We are mindful that Article 33, Section 11 provides that the Board "shall have charge of and make provision for all elections," etc., and Article 33, Section 93 (a) gives the Board the duty and power to "provide ballots for every election of public offices" but their powers and duties are subject to the mandatory requirements of the other sections of Article 33 and the Board's reasons for departing from those requirements cannot justify its action in regard to the number of columns used and arrangement of names for candidates for the House of Delegates in the Fifth District.
It should also be pointed out that this mandamus action arose before the final date fixed in the statute for the establishment of the form of the ballot for the September 13, 1966 primary election so that it was entirely practicable to give the petitioner the relief he was entitled to under the provisions of the statute. Quite different issues and considerations arise when the validity of an election is challenged after the election has been held. We pointed out in Lexington Volunteer Fire Department, Inc. v. Robidoux, 218 Md. 195, 146 A.2d 184 (1958), that after an election has been held, the question is whether the failure of a board to follow strictly the prescribed directions of a statute affected the validity, fairness or result of that election.
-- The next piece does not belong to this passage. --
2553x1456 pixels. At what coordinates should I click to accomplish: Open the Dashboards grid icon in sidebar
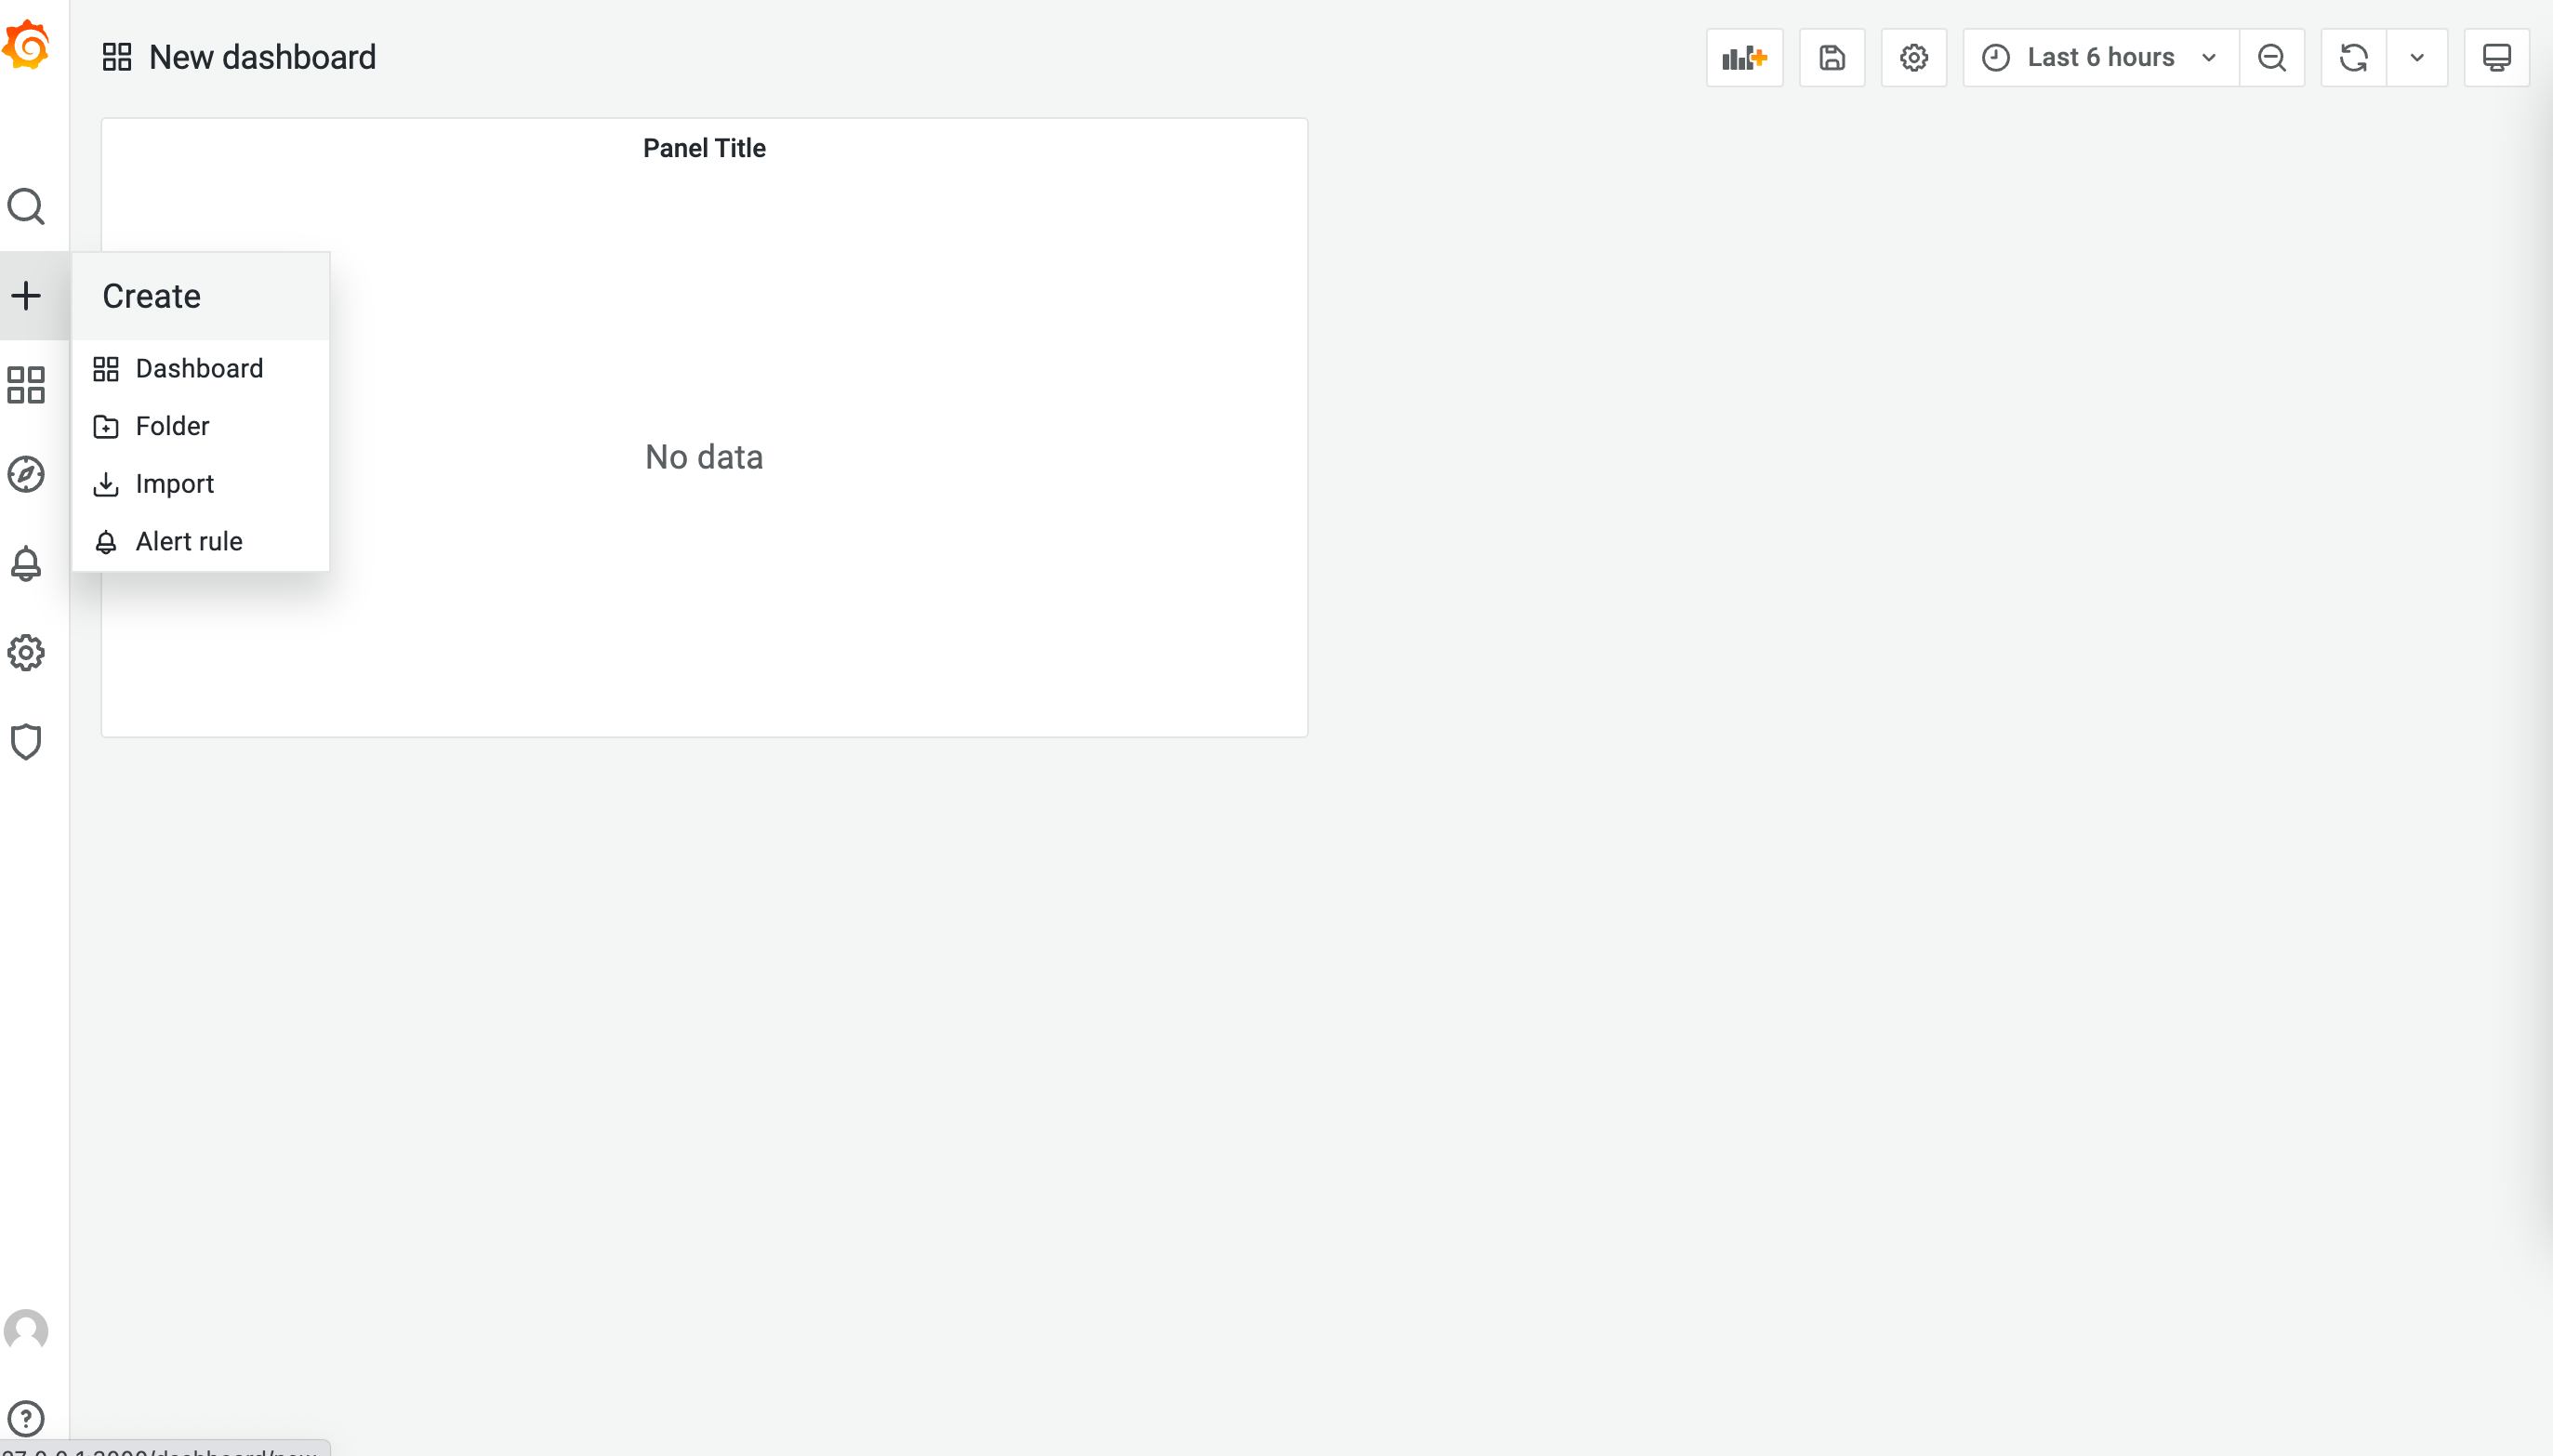tap(26, 385)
In other words, the Court may cure an error in a ballot prior to an election, but might well decline to hold that such a fault or defect, if uncorrected prior to the election, would render an election ineffective or void in the absence of a statutory requirement to that effect.
NOTES
[1] Reporters Note: Prescott, C.J., participated in the hearing of this case and in a conference with regard to its decision, but had retired from the Court prior to the adoption of this opinion.